问题
I'm using an antlr for a simple CSV parser. I'd like to use it on a 29gig file, but it runs out of memory on the ANTLRInputStream call:
CharStream cs = new ANTLRInputStream(new BufferedInputStream(input,8192));
CSVLexer lexer = new CSVLexer(cs);
CommonTokenStream tokens = new CommonTokenStream(lexer);
CSVParser parser = new CSVParser(tokens);
ParseTree tree = parser.file();
ParseTreeWalker walker = new ParseTreeWalker();
walker.walk(myListener, tree);
I tried to change it to be an unbuffered stream
CharStream cs= new UnbufferedCharStream(input)
CSVLexer lexer = new CSVLexer(cs);
lexer.setTokenFactory(new CommonTokenFactory(true));
TokenStream tokens = new UnbufferedTokenStream(lexer);
CSVParser parser = new CSVParser(tokens);
When I run the walker.walk() function it does not process any records. If I try something like
parser.setBuildParseTree(false);
parser.addParseListener(myListener);
It also fails. It seems like I have to parse the file differently if I don't build a parse tree, so I would like documentation or examples of how to do this.
If I don't use unbuffered char stream but I do use unbuffered token stream it gives error: Unbuffered stream cannot know its size.

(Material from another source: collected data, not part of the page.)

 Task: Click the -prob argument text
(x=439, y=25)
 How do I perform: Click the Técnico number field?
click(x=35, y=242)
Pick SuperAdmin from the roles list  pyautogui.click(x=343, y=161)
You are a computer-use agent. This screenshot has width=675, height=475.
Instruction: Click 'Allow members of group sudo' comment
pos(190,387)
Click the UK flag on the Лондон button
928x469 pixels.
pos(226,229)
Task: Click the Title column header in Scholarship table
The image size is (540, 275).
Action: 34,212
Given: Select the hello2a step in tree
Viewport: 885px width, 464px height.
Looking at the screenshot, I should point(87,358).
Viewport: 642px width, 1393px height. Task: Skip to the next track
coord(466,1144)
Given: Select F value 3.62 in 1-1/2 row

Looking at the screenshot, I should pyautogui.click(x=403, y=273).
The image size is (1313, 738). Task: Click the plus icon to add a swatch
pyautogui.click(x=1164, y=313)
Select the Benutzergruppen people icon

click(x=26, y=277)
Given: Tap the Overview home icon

I tried different permutations but usually there is a java heap error or a "GC overhead limit exceeded".
I'm using this csv grammar
回答1:
I already answered a similar question here: https://stackoverflow.com/a/26120662/4094678
It seems like I have to parse the file differently if I don't build a parse tree, so I would like documentation or examples of how to do this.
Look for grammar actions in antlr book - like said in the linked answer, forget listener and visitor and building a parse tree. Even if this is not enough, split the file in a number of smaller ones and then parse each of them.
And of course as mentioned in the comments increase java vm memory.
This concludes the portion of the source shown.